- [Short task]:
Duplicate the part of the parsimonious-reduction text below that runs from "A parsimonious reduction" up to and including "i.e. $(g(x),y)\in S$.", keeping every character unchanged.

A counting problem is defined as counting the number of solutions of a search problem, i.e. given an input $x$ we want to compute the number of $y$s s.t. $R(x,y)$ holds. The counting problem associated with search problem $R$ is denoted by $\#R: \Sigma^* \to \mathbb{N}$, $x \mapsto \#y: R(x,y)$.

A parsimonious reduction $f$ between counting problems only needs to preserve the number of $y$s, i.e. for all $x$,

$$\#y:R(x,y) = \#z:S(f(x),z)$$

A strongly parsimonious reduction has an the extra property that you mentioned. The meaning of the property should become clear if you look at it in the following way:

Assume that we want to use the search problem $S$ to solve the search problem $R$.
On an input $x$ for $R$, we first compute $g(x)$ which is an input for $S$.
Then we use $S$ to find an $S$-solution $y$ for $g(x)$, i.e. $(g(x),y)\in S$.
Finally we compute $h(x,y)$ to obtain an $R$-solution for $x$.

Now if we want to preserve the number of solutions between these two search problems, we can make sure that for every $x$, the function $h(x,\cdot)$ that computes an $R$-solution for $x$ from an $S$-solution $y$ for $g(x)$ is a bijection.

The difference should be clear now: not only the number of $R$-solutions for $x$ and $S$-solutions for $g(x)$ are equal, there is an efficient bijection between those solutions.

- [Supplied material]:

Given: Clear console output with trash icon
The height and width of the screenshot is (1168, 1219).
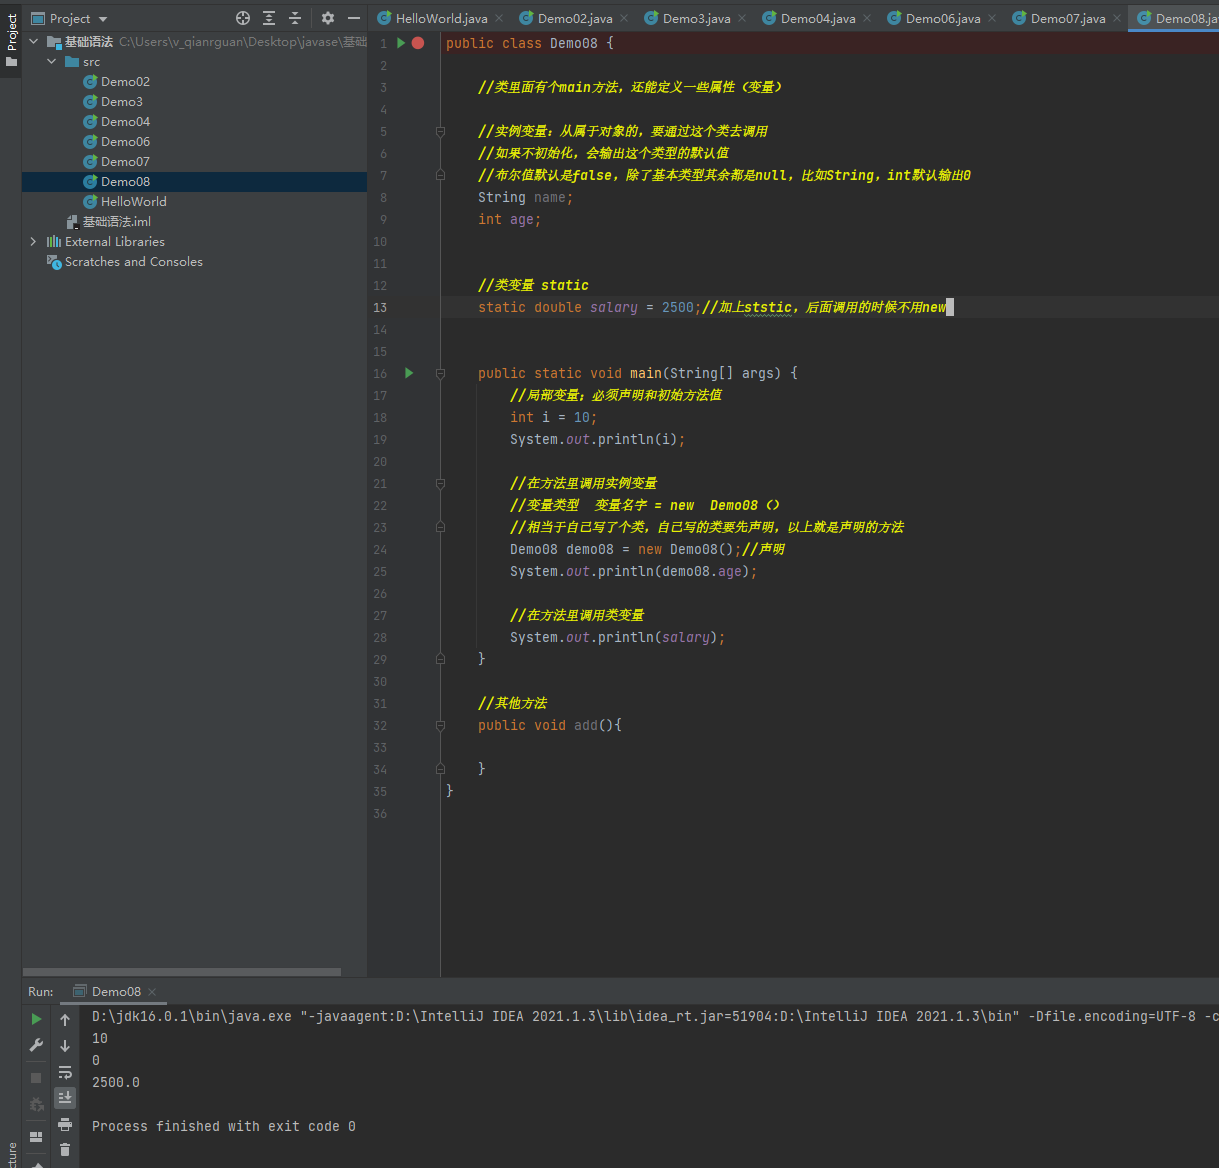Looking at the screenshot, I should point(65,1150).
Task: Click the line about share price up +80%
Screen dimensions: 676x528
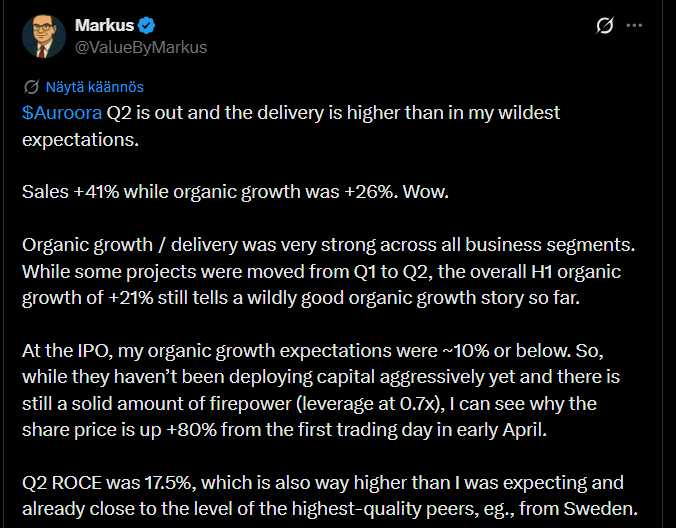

- [Solution to this exercise]:
A parsimonious reduction $f$ between counting problems only needs to preserve the number of $y$s, i.e. for all $x$,

$$\#y:R(x,y) = \#z:S(f(x),z)$$

A strongly parsimonious reduction has an the extra property that you mentioned. The meaning of the property should become clear if you look at it in the following way:

Assume that we want to use the search problem $S$ to solve the search problem $R$.
On an input $x$ for $R$, we first compute $g(x)$ which is an input for $S$.
Then we use $S$ to find an $S$-solution $y$ for $g(x)$, i.e. $(g(x),y)\in S$.